Task to carry out — Rewrite the listing below with "logo" replaced by "emblem" and everything else kept the same, and omit the pictures.

Exercise material —
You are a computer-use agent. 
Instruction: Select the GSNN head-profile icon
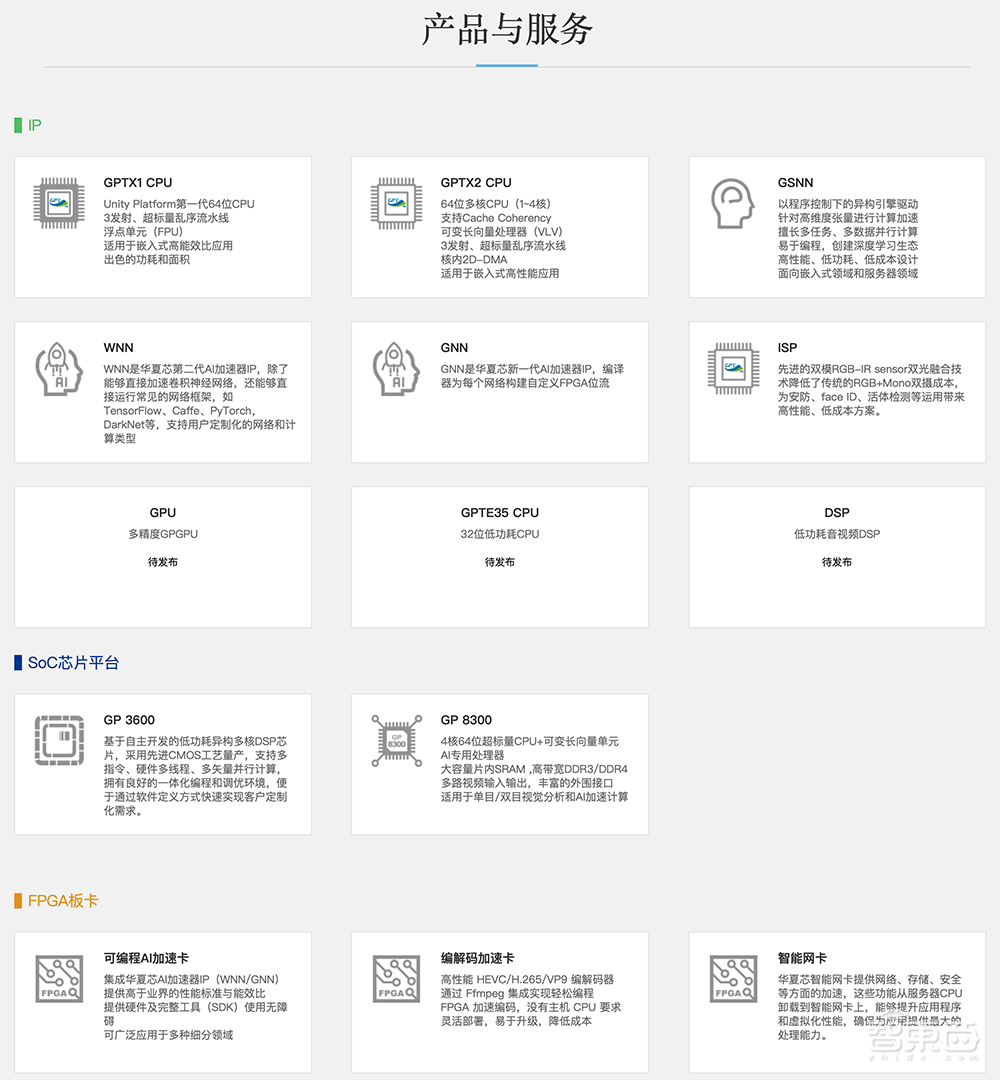click(733, 204)
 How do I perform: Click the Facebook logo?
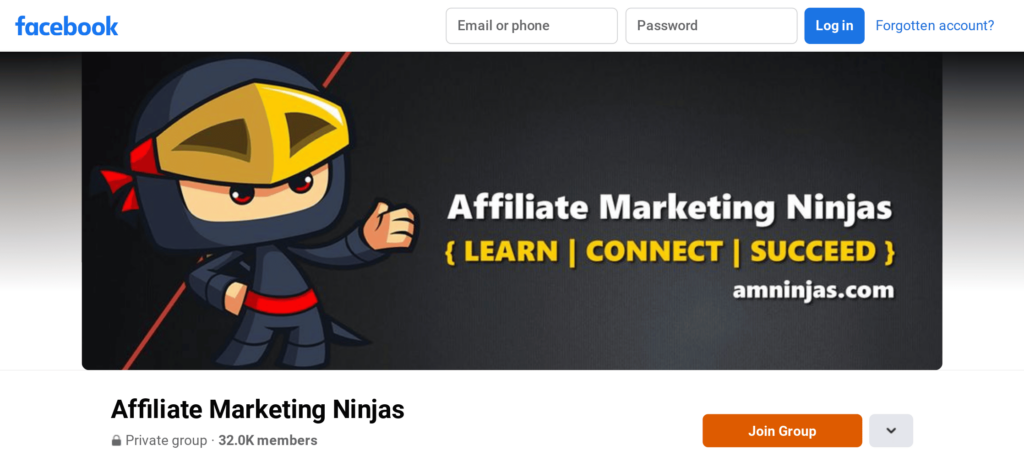[67, 26]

Answer to this task —
You are a computer-use agent. 
Instruction: Select the GSNN head-profile icon
click(733, 204)
 How do I perform: Click the Facebook emblem?
[67, 26]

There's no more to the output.